The principal knew or ought to have known that his statutory declaration was not true and therefore was personally liable under the trust fund provisions of the Construction Lien Act. Based on recent decisions, we suggest that the principal’s liability would survive any subsequent bankruptcy. Given the history of the project, the execution of the statutory declaration was fraudulent.

Against General 

The general argued that its representations of payment were no more than oral guarantees of the sub’s obligations and, since they were not in writing, were not enforceable due to the provisions of the Statute of Frauds. The judge disagreed. He held that the statements of the general were akin to a separate contract by which the subsub agreed that it would not walk off the job and the general agreed to pay the subsub. It was not a guarantee; it was a direct obligation to pay. Accordingly, the general was liable to pay the full amount that was due to the subsub.

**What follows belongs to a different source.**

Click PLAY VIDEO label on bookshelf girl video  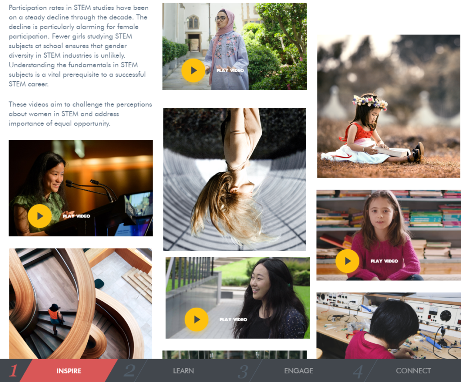click(x=384, y=261)
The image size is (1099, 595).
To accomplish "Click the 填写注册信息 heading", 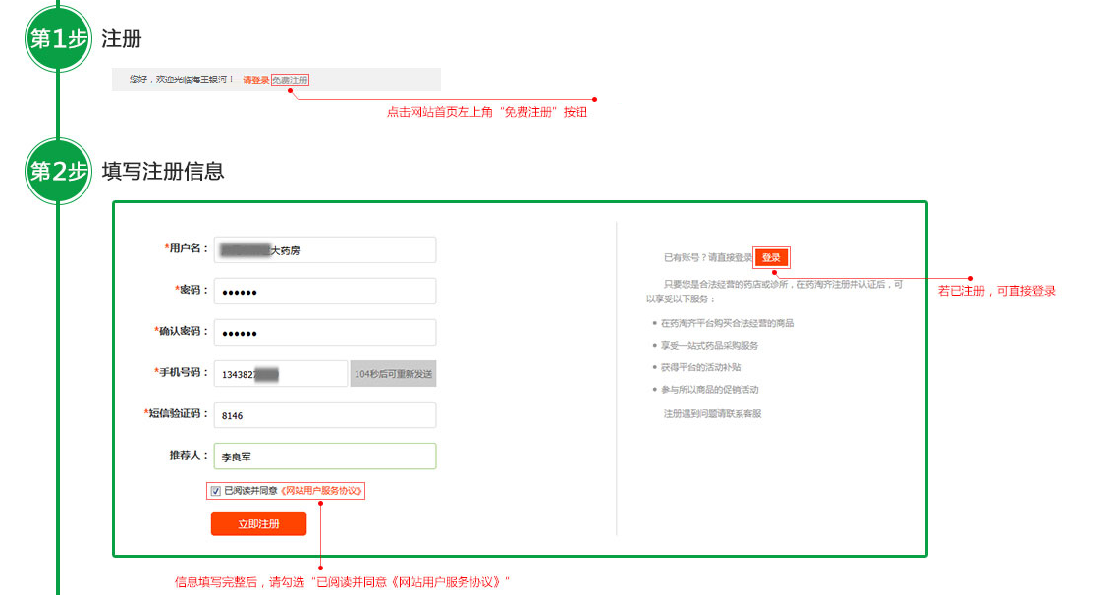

Against General’s President 

The judge never specifically ruled whether the general’s president was or was not liable to the subsub. Perhaps he thought that it was unnecessary to give reasons to dismiss the action against the president. The president would not have been liable because the president was always acting in his capacity as president of the general. There was no contract that was formed with him personally, just a contract with the general.

Crossclaim 

The judge allowed the general’s crossclaim against the sub. He held that although the general agreed to pay the subsub, this did not mean that the sub suddenly was absolved of its obligation to pay its own subsub.

The general had also claimed against the sub’s principal on the basis that the principal had delivered the false statutory declaration. For whatever reason, in its pleadings the general had not claimed that the effect of the false declaration was a fraudulent or negligent representation and, therefore, had not adequately set out its cause of action. Accordingly, the judge refused to grant judgment against the principal. We suggest that this aspect of the decision was unduly technical and that the judge ought to have allowed the general leave to amend its pleadings. Certainly, the principal was not taken by surprise. 

Context 

The facts were not as bad as they seem to be. The sub’s solicitor had retained $39,000 of the original $100,000. It was almost enough to cover the full judgment and it was a reasonable holdback considering that the sub had disputed $27,000 of the amount ultimately found to be due. The fact that the sub had not immediately paid the subsub the $20,000 that it admittedly owed was objectionable; the sub was using that money as a bargaining chip.